Professor Sarah E Lamb and her team at the Warwick Clinical Trials Unit, carried out a randomised controlled trial of 701 patients from GP practices in England, who had subacute or chronic low-back pain. The results are published in an article in The Lancet this week. The patients were randomly allocated to two groups. 468 people received a single session of advice on back pain, followed by one and a half hours of group cognitive behavioural intervention for six weeks. The 233 people in the control group received just the single session of advice. The study found that one year after the trial the group that had received the cognitive behavioural treatment had improved significantly.
"Those people in the cognitive behavioural group had a one to one assessment with a trained therapist to start with," explains Zara Hansen, a clinical researcher who was involved in the trial. "The group cognitive behavioural intervention covered different skills each week, such as understanding pain, identifying and tackling unhelpful beliefs, relaxation and setting goals for activity levels without causing flare-ups," she said.
"One of the aims was to give the participants the ability to understand the vicious cycles that we can experience with back pain. For instance, if we feel that we are doing something that will hurt us, the natural instinct is to stop, become less mobile, and do less. The result is that we become less fit and de-conditioned, which creates more problems.
"Or, we may do a lot when we’re feeling good, have a flare-up of back pain, which sets us back, then when we start to feel better again, over-do it again," says Zara Hansen. "We call it the boom-bust cycle, with cycles of under-activity and then over-activity. The things that we naturally do when we’re trying to avoid pain are often our worst enemy. We can stop moving, become stiff, weak and fearful, stop doing enjoyable activities and feel low. By helping people to understand pain, our aim was to help them manage it themselves."
"I’m not surprised that they had really good results," says Sash Newman, Chief Executive of the charity BackCare. "We always advocate that you should keep moving as much as possible. Managing back pain is all about listening to your own body, knowing your own limitations and working out what you can and can’t do. If you can only walk two steps, try for three. If you can’t manage it today, try again tomorrow."

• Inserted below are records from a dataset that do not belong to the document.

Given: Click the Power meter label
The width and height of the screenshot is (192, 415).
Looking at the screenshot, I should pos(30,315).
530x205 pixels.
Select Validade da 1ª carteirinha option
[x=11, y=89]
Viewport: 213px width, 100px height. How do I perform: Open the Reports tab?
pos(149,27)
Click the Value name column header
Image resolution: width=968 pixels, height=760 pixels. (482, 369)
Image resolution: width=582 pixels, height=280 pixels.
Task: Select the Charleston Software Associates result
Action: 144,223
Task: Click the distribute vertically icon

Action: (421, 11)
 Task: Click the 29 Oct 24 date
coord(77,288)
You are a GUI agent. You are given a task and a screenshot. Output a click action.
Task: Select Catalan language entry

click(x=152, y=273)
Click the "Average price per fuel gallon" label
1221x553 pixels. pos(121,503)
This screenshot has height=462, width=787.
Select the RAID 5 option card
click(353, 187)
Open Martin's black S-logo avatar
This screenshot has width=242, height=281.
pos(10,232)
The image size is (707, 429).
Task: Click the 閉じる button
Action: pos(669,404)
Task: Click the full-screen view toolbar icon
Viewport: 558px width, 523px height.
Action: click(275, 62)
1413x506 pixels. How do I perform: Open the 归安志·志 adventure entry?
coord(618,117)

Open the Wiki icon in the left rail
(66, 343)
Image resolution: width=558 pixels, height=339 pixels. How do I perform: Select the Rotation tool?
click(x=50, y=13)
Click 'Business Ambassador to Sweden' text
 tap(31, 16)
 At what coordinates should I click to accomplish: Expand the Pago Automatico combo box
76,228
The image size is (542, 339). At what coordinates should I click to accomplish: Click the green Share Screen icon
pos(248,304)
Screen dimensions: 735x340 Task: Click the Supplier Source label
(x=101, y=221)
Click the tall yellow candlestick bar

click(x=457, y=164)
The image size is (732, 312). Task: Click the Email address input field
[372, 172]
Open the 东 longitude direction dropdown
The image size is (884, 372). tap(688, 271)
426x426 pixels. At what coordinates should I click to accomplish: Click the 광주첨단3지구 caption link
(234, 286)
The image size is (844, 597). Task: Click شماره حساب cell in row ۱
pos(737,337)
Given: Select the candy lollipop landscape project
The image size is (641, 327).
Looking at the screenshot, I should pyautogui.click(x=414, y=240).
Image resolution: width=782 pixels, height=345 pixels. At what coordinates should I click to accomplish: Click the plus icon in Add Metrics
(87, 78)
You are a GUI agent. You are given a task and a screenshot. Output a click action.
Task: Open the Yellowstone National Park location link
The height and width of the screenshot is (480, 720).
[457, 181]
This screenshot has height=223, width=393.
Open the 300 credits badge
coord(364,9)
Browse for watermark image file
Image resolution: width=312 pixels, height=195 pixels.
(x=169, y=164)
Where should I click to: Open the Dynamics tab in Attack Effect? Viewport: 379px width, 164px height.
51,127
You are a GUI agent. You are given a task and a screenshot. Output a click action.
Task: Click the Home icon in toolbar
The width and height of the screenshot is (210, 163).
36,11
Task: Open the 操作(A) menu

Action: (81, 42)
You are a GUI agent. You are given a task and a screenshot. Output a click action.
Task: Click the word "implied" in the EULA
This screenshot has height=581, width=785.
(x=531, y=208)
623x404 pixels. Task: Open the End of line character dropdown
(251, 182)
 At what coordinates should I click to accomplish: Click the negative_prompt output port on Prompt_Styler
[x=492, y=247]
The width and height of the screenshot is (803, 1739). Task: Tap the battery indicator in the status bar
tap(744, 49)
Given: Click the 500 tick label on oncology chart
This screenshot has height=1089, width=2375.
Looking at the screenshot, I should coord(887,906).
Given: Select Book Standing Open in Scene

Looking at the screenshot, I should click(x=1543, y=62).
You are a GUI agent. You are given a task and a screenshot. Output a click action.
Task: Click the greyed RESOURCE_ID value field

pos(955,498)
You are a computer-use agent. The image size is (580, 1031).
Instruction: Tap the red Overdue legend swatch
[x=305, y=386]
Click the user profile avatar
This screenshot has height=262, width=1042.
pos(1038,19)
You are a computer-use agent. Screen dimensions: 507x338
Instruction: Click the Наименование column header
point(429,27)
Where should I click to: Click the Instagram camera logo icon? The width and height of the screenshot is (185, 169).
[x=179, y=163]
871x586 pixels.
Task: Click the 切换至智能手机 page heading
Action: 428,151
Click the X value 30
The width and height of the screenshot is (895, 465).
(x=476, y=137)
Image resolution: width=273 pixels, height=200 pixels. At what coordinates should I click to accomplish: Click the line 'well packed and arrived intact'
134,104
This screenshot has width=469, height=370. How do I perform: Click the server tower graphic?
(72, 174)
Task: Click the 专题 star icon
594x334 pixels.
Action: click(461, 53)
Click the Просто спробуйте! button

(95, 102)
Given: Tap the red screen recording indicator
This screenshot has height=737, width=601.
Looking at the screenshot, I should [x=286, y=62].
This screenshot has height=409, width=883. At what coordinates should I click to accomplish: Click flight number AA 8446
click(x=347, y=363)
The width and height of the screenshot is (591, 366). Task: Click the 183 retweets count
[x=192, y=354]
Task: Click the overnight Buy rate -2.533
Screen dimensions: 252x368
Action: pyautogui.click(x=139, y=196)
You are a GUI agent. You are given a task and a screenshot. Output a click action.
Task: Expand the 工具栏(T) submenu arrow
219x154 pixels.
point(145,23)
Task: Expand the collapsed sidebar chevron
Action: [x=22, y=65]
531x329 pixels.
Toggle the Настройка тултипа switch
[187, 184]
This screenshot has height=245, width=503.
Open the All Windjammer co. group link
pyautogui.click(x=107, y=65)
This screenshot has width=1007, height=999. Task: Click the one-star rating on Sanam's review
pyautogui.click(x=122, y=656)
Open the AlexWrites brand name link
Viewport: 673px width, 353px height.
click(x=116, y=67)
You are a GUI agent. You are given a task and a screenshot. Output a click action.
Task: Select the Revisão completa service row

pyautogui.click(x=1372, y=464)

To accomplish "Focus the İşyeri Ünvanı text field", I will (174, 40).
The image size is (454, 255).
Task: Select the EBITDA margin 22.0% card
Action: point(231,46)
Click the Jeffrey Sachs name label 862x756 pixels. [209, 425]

About 30 million people a year suffer from back pain. It’s the biggest cause of days taken off sick, and resulted in almost five million lost working days in 2003-4. Although back pain isn’t always severe, because so many of us suffer from it, this condition is expensive. The NHS spends over £1 billion a year on costs relating to back pain. As well as having positive results, the Warwick team believe that their treatment trial has another important benefit, it’s cost-effective, and, allowing for adjustments, works out about half the cost of competing treatments.